Solución: bajar impuestos a los combustibles

Maite Cancelo PROFESORA DE ECONOMÍA EN LA USC

OPINIÓN

26 jun 2022 . Actualizado a las 05:00 h.

Desde finales del año pasado estamos viendo que llenar el depósito de combustible es cada vez más caro. Inicialmente, la explicación de este aumento fue el incremento de la demanda de combustibles por la recuperación de la actividad económica tras el confinamiento, sin que la oferta aumentara para cubrirla. Este problema se acució por la invasión de Ucrania por parte de Rusia y las sanciones económicas que se están imponiendo a este país, lo que tiene como consecuencia que los precios estén alcanzando máximos históricos.

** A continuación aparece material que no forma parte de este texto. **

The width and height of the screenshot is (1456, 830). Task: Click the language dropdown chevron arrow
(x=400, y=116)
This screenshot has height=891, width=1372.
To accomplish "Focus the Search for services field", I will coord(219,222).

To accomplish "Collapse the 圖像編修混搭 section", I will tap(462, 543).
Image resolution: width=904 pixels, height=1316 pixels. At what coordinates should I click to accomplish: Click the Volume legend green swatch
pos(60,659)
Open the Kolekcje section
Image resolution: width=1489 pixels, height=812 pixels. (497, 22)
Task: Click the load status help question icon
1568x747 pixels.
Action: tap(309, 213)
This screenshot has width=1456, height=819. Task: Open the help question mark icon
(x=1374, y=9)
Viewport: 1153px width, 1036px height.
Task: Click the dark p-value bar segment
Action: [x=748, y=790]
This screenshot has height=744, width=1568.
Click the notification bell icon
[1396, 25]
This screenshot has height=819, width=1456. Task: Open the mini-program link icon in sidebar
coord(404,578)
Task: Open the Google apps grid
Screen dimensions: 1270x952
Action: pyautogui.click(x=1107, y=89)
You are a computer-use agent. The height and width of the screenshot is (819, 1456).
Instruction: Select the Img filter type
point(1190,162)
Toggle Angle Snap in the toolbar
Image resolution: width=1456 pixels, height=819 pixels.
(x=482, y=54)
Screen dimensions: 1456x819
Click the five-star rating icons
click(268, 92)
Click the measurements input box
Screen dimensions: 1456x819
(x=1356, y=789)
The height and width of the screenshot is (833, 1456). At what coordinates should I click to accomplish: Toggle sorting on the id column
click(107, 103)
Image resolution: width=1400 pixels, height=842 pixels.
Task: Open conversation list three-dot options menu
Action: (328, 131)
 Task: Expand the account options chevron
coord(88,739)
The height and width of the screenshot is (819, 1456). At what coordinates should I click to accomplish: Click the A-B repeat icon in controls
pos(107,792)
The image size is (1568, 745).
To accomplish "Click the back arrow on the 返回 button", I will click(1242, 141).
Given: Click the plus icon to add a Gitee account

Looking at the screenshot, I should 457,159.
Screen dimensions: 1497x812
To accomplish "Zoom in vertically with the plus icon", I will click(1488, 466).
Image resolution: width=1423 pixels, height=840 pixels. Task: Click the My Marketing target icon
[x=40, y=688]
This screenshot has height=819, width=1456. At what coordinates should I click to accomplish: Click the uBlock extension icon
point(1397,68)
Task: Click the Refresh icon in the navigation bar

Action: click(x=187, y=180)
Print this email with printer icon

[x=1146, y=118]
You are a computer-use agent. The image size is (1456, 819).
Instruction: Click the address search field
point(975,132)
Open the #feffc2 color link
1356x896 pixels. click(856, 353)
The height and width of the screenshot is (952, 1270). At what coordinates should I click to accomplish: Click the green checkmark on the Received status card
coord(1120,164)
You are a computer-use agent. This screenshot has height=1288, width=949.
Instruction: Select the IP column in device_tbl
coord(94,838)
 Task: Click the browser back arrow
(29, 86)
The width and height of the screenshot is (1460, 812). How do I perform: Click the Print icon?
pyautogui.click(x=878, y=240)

En Europa ya hay países que han optado por una bajada de los impuestos que afectan a la energía, mientas que en España la opción elegida inicialmente, muy cuestionada, fue subvencionar el coste del combustible. Pero esta medida ha tenido fuertes problemas de implementación (la recuperación de la rebaja por parte de las gasolineras y los trámites administrativos necesarios) y de eficacia (al ser una cuota fija, al seguir aumentando el precio del crudo el efecto desaparece).

La solución más eficiente y efectiva, al menos a corto plazo, parece que sigue pasando por una rebaja de los impuestos que afectan al precio final que paga el consumidor y que no influiría en la recaudación, dado que su efecto sobre los ingresos públicos sería inocuo, en tanto que la aplicación del impuesto sobre una base imponible (el precio) cada vez mayor implica una mayor recaudación para el Estado. Si el precio es 100 y el impuesto es del 21 %, la recaudación es de 21, y si el precio sube a 200 la recaudación es de 42, por lo que bajando el tipo al 10% la recaudación es de 20 de tal modo que, a pesar de la reducción del tipo impositivo la recaudación sería prácticamente la misma que al inicio de la subida del precio.